(pendant la nuit)
Je m’accroche bien finalement. Le pire est évité, je crois. Cette histoire amoureuse, comme j’aurais pu le prévoir, l’a emporté sur les crises d’angoisse qui m’ont conduit à la rupture — l’explication viendra en son temps.
(au matin)
Je devrais me méfier davantage de ces faux dénouements. Les matins sont très durs. Je me suis réveillé avec une boule d’angoisse. Tout est à recommencer. Pour m’apaiser, je viens de passer une heure et demie sur le récit des épisodes 2 et 3 de la rencontre. Je les mettrai en ligne ce soir. L’épisode 4 sera très plaisant à écrire, il correspond à des souvenirs d’une grande douceur.
(17h25)
J’avais raison ce matin.
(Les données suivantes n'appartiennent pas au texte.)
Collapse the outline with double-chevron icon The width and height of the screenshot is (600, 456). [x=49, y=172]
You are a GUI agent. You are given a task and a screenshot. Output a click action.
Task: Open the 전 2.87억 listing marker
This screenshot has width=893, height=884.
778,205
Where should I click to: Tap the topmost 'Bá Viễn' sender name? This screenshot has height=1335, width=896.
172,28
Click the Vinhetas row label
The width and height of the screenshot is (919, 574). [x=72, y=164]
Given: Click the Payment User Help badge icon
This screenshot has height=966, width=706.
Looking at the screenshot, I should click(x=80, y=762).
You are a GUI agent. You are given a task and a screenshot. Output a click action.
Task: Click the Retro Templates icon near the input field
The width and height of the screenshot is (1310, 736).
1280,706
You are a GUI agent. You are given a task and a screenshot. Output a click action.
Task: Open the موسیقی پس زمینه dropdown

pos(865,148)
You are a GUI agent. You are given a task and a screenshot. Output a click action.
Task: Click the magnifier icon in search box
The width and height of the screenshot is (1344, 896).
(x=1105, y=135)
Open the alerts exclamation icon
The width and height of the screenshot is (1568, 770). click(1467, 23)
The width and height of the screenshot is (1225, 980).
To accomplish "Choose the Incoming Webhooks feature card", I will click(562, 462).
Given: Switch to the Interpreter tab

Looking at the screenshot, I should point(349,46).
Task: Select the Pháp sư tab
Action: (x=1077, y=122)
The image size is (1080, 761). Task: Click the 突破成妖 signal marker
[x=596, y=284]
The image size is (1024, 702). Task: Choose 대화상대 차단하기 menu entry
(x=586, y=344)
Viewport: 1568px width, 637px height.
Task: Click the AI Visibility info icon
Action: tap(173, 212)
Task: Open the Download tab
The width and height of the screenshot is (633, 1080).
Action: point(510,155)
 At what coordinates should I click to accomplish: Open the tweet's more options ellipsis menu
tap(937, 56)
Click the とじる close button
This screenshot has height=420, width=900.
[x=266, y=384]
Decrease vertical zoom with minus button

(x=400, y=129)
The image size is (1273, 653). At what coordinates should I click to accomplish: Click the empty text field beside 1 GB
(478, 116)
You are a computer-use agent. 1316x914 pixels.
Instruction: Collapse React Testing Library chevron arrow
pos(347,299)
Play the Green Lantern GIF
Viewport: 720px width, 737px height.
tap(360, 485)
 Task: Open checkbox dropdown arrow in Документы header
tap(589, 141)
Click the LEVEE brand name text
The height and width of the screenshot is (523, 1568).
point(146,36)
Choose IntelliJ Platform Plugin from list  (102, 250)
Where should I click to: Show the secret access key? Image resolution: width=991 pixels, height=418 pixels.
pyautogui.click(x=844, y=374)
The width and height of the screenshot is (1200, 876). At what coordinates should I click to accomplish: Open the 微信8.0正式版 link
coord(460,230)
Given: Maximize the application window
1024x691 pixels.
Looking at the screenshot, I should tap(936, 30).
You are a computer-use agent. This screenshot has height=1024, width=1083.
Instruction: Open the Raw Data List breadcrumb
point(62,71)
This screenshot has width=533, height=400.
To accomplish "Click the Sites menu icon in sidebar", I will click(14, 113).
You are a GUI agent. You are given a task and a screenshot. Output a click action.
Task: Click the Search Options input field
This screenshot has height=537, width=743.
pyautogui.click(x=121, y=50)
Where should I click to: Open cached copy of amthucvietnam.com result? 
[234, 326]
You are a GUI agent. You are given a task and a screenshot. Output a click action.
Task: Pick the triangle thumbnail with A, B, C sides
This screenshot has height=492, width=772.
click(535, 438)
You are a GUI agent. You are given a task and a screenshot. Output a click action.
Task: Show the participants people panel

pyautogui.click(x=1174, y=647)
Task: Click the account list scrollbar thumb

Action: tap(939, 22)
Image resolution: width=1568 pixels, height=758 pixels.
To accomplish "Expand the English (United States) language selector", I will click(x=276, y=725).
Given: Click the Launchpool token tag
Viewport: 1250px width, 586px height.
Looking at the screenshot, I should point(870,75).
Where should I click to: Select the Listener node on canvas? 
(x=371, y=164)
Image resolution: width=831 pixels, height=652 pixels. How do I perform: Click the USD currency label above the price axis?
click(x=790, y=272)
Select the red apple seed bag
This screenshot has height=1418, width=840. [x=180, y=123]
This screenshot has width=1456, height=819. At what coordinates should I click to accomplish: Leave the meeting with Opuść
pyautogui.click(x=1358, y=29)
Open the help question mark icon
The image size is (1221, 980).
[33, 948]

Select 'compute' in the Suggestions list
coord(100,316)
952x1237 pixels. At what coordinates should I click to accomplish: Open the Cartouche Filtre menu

Quelle tristesse dans les rues cet après-midi ! Je continue à attendre des nouvelles de Daphnée. Je déambule hagard dans la ville, je la cherche en toute femme…
Je ressors. Trop d’angoisse.
(22h)
Au total, je suis resté 6h en ville aujourd’hui, à tourner en rond, à faire quatre fois le tour des Halles. J’ai dû doubler la dose d’anxiolytique.
Ce soir, je suis retourné au cybercafé où j’allais il y a un an, pour voir si Daphnée y était.
Il y a une semaine, j’ai vécu le pire jour de ma vie depuis 7 ans.
Il faut que j’arrive au bout de ce projet. Ensuite, je pourrai retourner au silence.